# PAGE TEXT
start
Practically all Windows functions require chars, not bytes. For Utf8, you can get chars with uLen() (https://www.jj2007.eu/MasmBasicQuickReference.htm).
Title: Re: Faster Memcopy ...
Post by: guga on August 18, 2023, 12:54:26 AM
Quote from: jj2007 on August 18, 2023, 12:14:46 AMPractically all Windows functions require chars, not bytes. For Utf8, you can get chars with uLen() (https://www.jj2007.eu/MasmBasicQuickReference.htm).

Hi JJ. Ok, i´ll change to chars, then. One question....on your version did you needed to detect the CodePage ?

Len, wLen, uLen                                get string length
                mov ebx, Len(My$)
                mov eax, Len("123")                        ; Len returns 3 in eax, so Olly will show mov eax, eax
                void Len("123")                                ; put the result into eax (void avoids the mov eax, eax)
                mov eax, wLen(MyUnicode$)            ; wideLen for Unicode strings
                void wLen(wChr$("123"))                ; returns 3 chars in eax
            Let esi="Добро пожаловатьäöü"                ; assign a UTF-8 string
            uPrint "[Добро пожаловатьäöü]"                ; or print it directly
                Print Str$(" is %i characters long (expected: 19)\n", uLen(esi))
Rem        returns length in eax; bytes for ANSI, chars for Unicode; for UTF-8 encoded strings, Len returns bytes, uLen returns chars

I mean detecting if the sequence of bytes before the null terminated word belongs to a UTF8, UTF7, UTF32 etc ? maybe we can make a small update at the end of strlenW to calculate if the string is UTF8 in 2, 3 or 4 bytes long representing a character.


A single line after the last code at "add eax, ecx" maybe enough, (with a flag ) perhaps.

Something like. If the result must be from a UTF7 (3 bytes per char), we divide the result by 3, If UTF32, byt 4 and so on. So, add also aother parameter of the function used as a flag perhaps.
end
# GIVEN EXERCISE
List the functions named on the forum thread line that ends with "get string length". The rows are separate material from the forum thread.

# Item-finding rows
start
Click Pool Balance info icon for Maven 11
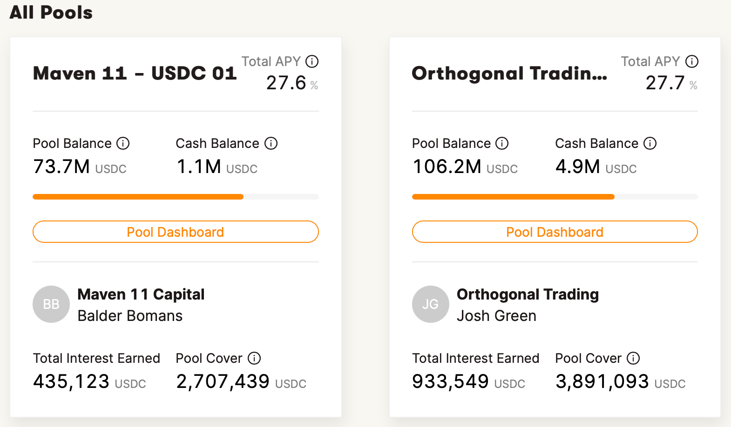 [123, 143]
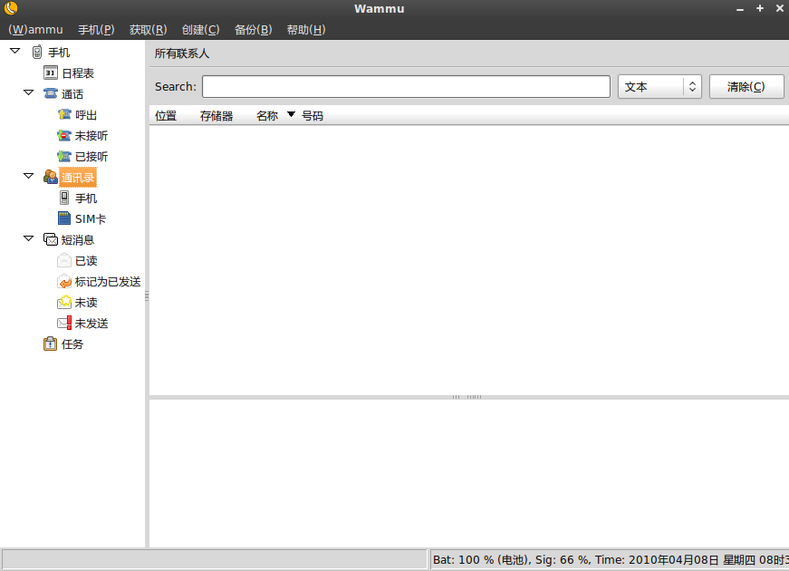Click the 清除(C) clear button
The height and width of the screenshot is (571, 789).
click(x=746, y=87)
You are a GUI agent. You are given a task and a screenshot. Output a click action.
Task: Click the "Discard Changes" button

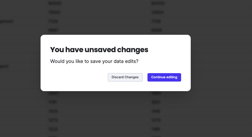tap(125, 77)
end
# RESPONSE
Len, wLen, uLen